[Dataset items]

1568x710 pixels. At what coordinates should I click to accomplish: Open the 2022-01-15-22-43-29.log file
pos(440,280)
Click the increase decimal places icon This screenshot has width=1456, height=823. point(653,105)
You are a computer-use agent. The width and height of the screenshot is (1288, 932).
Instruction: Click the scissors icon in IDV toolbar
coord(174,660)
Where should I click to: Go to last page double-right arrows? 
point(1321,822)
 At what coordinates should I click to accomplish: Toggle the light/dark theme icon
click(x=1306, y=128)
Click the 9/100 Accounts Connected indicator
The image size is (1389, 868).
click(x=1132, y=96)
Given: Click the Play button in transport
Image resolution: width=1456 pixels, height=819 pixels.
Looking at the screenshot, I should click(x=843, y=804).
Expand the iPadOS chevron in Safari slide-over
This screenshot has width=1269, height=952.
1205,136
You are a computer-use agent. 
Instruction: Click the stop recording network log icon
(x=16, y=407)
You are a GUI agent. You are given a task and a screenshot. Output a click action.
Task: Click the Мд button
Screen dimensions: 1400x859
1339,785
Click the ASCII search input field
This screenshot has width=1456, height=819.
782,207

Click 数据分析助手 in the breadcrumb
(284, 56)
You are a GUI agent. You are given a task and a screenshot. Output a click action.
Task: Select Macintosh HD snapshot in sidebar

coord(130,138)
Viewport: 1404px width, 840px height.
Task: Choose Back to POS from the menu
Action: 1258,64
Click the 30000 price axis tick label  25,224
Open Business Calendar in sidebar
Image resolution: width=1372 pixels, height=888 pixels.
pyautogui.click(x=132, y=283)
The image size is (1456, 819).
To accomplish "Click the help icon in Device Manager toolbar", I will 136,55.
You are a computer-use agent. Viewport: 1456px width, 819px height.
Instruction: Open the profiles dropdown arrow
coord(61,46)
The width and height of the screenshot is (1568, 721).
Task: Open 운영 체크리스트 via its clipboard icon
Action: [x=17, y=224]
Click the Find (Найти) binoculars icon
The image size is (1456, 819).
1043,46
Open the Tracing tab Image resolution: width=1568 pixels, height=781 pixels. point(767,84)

— Directions for this task —
The response must be an exact reproduction of all the entries.

— Task response —
1568x710 pixels. At what coordinates should I click to accomplish: Open the 2022-01-15-22-43-29.log file
pos(440,280)
Click the increase decimal places icon This screenshot has width=1456, height=823. point(653,105)
You are a computer-use agent. The width and height of the screenshot is (1288, 932).
Instruction: Click the scissors icon in IDV toolbar
coord(174,660)
Where should I click to: Go to last page double-right arrows? 
point(1321,822)
 At what coordinates should I click to accomplish: Toggle the light/dark theme icon
click(x=1306, y=128)
Click the 9/100 Accounts Connected indicator
The image size is (1389, 868).
click(x=1132, y=96)
Given: Click the Play button in transport
Image resolution: width=1456 pixels, height=819 pixels.
Looking at the screenshot, I should click(x=843, y=804).
Expand the iPadOS chevron in Safari slide-over
This screenshot has width=1269, height=952.
1205,136
You are a computer-use agent. 
Instruction: Click the stop recording network log icon
(x=16, y=407)
You are a GUI agent. You are given a task and a screenshot. Output a click action.
Task: Click the Мд button
Screen dimensions: 1400x859
1339,785
Click the ASCII search input field
This screenshot has width=1456, height=819.
782,207

Click 数据分析助手 in the breadcrumb
(284, 56)
You are a GUI agent. You are given a task and a screenshot. Output a click action.
Task: Select Macintosh HD snapshot in sidebar

coord(130,138)
Viewport: 1404px width, 840px height.
Task: Choose Back to POS from the menu
Action: 1258,64
Click the 30000 price axis tick label  25,224
Open Business Calendar in sidebar
Image resolution: width=1372 pixels, height=888 pixels.
pyautogui.click(x=132, y=283)
The image size is (1456, 819).
To accomplish "Click the help icon in Device Manager toolbar", I will 136,55.
You are a computer-use agent. Viewport: 1456px width, 819px height.
Instruction: Open the profiles dropdown arrow
coord(61,46)
The width and height of the screenshot is (1568, 721).
Task: Open 운영 체크리스트 via its clipboard icon
Action: [x=17, y=224]
Click the Find (Найти) binoculars icon
The image size is (1456, 819).
1043,46
Open the Tracing tab Image resolution: width=1568 pixels, height=781 pixels. point(767,84)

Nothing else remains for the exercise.